Amartya Sen: Fear, Fact, and Freedom

Amartya SenOn September 22, 1994, the venerable New York Review of Books published economist Amartya Sen’s essay “Population: Delusion and Reality,” his response to the long history of worries about over-population, from Malthus to Paul Ehrlich (The Population Bomb) to Garrett Hardin (Living Within Limits).  Addressing the “confrontation between apocalyptic pessimism, on the one hand, and a dismissive smugness, on the other,” Sen,  weaving between the two, masterfully dismantles both sides of the argument—especially the former.  It is classic Sen.  It remains essential reading for anyone wanting to understand the “Third World,” Developing World, Southern Hemisphere countries—whatever the day’s vogue term is.

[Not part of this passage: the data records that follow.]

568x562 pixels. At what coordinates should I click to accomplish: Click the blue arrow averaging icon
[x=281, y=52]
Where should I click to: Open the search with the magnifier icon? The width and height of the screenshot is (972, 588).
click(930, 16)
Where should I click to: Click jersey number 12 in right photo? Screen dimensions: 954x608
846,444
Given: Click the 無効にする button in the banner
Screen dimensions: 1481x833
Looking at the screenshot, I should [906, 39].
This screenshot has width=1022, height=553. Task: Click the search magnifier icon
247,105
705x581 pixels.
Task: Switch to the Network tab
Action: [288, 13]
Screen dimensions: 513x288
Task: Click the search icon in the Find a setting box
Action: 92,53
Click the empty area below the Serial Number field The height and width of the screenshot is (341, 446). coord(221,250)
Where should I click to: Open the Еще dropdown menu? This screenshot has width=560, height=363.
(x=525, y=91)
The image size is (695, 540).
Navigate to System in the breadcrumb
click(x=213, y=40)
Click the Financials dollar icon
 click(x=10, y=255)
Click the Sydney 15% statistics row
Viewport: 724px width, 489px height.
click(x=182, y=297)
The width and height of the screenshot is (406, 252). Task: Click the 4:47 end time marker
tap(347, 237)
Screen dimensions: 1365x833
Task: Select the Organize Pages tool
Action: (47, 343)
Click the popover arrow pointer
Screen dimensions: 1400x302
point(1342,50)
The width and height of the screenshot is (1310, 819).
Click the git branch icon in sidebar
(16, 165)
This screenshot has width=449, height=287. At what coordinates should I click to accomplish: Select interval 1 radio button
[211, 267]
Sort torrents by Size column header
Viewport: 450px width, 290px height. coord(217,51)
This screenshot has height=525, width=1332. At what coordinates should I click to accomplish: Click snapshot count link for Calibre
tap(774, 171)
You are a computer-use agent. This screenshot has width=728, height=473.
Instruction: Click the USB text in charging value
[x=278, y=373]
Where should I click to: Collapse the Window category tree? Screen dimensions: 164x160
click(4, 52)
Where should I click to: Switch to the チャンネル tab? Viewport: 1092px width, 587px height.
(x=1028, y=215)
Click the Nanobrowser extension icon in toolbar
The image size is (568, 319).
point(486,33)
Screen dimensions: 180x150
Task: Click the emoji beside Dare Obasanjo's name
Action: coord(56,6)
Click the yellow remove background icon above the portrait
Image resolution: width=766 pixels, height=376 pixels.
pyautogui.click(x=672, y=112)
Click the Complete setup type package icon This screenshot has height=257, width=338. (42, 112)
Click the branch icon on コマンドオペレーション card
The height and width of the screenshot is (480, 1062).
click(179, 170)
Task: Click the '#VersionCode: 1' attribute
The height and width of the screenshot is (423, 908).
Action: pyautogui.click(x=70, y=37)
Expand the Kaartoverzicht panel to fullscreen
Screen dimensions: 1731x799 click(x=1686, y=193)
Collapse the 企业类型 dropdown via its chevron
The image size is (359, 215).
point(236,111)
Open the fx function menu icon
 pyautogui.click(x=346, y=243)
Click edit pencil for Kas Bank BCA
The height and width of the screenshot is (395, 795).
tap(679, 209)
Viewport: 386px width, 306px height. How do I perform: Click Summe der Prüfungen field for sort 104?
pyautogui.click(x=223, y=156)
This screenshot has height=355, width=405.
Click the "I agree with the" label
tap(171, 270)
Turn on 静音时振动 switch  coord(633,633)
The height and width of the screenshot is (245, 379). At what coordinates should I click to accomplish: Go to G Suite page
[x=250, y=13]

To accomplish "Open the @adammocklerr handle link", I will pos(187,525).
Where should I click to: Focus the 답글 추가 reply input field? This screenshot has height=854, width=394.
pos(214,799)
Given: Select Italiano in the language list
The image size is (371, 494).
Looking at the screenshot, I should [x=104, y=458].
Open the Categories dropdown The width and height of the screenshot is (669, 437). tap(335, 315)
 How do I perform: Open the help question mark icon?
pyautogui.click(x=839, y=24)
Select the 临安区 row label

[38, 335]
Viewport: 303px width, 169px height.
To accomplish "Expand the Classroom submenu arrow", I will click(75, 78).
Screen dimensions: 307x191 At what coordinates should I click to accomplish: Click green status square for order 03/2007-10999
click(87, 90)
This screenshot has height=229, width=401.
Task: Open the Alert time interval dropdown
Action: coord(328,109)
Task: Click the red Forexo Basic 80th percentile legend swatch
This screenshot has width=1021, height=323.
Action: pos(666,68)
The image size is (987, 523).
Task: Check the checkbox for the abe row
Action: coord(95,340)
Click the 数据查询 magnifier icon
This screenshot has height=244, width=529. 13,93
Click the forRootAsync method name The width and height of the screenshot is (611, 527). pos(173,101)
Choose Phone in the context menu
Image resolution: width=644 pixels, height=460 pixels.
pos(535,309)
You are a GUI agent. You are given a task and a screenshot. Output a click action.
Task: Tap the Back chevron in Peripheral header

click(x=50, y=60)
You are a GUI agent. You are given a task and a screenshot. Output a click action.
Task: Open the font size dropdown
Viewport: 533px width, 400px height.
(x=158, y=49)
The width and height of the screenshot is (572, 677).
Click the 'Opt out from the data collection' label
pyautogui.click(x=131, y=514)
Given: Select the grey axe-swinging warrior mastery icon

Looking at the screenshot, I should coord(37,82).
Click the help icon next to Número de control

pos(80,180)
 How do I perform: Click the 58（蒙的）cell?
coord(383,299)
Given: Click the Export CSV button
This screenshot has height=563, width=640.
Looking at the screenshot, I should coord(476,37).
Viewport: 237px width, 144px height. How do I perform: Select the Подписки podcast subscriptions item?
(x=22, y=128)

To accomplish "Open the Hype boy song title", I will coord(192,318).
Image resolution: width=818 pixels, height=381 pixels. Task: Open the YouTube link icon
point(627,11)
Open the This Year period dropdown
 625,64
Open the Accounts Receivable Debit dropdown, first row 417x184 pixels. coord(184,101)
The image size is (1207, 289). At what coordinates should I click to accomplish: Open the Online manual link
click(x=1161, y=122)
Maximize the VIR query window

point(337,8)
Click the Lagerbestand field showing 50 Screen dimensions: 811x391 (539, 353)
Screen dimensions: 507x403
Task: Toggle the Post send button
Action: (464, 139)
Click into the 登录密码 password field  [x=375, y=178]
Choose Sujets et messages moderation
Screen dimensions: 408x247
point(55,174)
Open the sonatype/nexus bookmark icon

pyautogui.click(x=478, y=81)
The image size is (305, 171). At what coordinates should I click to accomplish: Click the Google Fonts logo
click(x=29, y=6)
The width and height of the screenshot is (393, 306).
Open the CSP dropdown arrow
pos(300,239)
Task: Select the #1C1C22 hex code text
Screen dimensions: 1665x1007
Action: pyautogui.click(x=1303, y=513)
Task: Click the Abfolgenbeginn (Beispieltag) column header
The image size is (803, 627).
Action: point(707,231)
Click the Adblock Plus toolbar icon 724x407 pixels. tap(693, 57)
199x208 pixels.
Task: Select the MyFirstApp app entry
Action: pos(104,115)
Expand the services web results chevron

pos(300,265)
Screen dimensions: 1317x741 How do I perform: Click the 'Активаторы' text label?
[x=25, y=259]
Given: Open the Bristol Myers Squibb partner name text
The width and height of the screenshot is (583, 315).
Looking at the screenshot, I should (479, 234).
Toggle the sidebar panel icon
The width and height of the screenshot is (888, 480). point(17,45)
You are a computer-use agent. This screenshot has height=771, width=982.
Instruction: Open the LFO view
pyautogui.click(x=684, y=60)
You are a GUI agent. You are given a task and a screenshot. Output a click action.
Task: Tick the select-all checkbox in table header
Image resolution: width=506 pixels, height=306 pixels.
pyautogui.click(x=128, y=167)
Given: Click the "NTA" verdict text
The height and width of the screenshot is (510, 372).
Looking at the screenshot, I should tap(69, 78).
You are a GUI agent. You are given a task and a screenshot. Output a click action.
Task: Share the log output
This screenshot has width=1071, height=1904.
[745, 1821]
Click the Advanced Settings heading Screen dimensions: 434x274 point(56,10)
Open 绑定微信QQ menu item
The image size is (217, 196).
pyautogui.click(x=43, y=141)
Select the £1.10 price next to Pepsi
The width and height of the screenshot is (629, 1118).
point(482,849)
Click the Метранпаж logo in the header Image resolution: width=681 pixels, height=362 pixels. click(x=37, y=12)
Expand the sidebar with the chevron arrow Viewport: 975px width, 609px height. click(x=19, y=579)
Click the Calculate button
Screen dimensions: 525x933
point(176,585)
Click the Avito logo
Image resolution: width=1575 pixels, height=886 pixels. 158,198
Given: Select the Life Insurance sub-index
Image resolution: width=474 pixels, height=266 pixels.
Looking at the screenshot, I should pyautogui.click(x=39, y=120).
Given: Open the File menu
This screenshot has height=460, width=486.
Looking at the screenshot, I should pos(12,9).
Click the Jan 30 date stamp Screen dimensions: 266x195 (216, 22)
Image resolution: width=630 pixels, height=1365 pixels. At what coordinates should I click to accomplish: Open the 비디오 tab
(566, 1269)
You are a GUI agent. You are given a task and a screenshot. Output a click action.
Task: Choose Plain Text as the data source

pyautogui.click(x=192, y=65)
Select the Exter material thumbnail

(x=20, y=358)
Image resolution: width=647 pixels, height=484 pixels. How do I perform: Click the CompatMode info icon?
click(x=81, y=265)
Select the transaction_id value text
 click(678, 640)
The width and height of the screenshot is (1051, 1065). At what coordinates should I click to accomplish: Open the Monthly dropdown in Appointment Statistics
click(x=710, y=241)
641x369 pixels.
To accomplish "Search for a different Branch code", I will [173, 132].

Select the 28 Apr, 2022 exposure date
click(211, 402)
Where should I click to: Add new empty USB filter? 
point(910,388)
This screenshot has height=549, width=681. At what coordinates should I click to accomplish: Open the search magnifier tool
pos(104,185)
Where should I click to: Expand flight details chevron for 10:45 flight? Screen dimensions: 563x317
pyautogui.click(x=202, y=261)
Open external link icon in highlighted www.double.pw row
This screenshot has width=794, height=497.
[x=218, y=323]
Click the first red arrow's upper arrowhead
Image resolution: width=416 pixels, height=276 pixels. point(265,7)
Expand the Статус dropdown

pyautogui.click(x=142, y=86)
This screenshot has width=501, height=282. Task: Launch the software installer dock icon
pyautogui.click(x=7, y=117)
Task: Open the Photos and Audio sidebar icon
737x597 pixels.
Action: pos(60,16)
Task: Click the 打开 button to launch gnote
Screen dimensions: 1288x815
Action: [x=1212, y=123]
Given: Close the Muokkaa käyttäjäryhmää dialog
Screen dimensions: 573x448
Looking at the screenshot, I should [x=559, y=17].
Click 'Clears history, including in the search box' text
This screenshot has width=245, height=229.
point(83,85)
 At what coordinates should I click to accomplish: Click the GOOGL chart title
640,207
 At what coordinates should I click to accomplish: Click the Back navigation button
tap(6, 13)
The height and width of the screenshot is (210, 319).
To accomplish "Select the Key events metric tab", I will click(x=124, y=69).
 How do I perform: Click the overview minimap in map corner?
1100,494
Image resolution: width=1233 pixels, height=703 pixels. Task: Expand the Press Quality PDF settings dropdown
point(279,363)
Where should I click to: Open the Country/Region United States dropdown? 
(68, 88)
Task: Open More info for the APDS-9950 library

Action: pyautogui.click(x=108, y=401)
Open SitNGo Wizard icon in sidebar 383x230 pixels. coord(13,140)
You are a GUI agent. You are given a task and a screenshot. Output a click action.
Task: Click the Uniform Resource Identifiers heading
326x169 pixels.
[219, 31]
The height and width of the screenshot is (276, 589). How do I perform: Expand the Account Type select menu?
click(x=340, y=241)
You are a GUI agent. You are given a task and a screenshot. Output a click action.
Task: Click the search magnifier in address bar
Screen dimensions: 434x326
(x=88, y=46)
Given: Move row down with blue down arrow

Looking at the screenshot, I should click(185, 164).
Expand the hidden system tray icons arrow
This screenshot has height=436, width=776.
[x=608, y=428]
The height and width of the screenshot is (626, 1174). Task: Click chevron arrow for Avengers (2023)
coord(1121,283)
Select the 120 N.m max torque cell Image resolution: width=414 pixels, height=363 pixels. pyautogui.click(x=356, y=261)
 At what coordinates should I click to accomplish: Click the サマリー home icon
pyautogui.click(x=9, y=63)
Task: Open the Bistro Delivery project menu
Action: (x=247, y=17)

Sen musters much empirical research, as usual, to bolster his view that though the world population is an important factor, it should not be approached with apocalyptic alarmism because “catastrophic images have encouraged a tendency to search for emergency solutions which treat the people involved not as reasonable beings, allies facing a common problem, but as impulsive and uncontrolled sources of great social harm, in need of strong discipline.”  His mastery of history is equally impressive.  Here it allows him to cut quickly to the racial tensions underlying the alarmism.  “It is easy to understand,” he writes, “the fears of relatively well-off people at the thought of being surrounded by a fast growing and increasingly impoverished Southern population.”  Yet Europe went through similarly rapid population growth earlier, and, he continues, “the sense of a growing ‘imbalance’ in the world, based only on recent trends, ignores history and implicitly presumes that the expansion of Europeans earlier on was natural, whereas the same process happening now to other populations unnaturally disturbs the ‘balance.'”

With On Ethics and Economics (1987), Sen virtually invented a field of enquiry that seems to grow more important each day.  In 1998 he would receive the Nobel Prize.  Finally, as great an empiricist and historian as he is, perhaps the greatest facet of his work is in his ethics and his dedication to human dignity and, above all, human freedom.  “Population: Delusion and Reality” ultimately argues against coercive measures to curb population growth—measures born out of alarmism and lack of trust in people—and for a collaborative model “that relies not on legal or economic restrictions but on rational decisions of women and men, based on expanded choices and enhanced security, and encouraged by open dialogue and extensive public discussions.”  Whether human beings actually deserve Sen’s faith in their rationality, their willingness to cooperate, their love of freedom is a knotty question, though the empirical evidence seems overwhelming that this kind of faith works better than unbelief.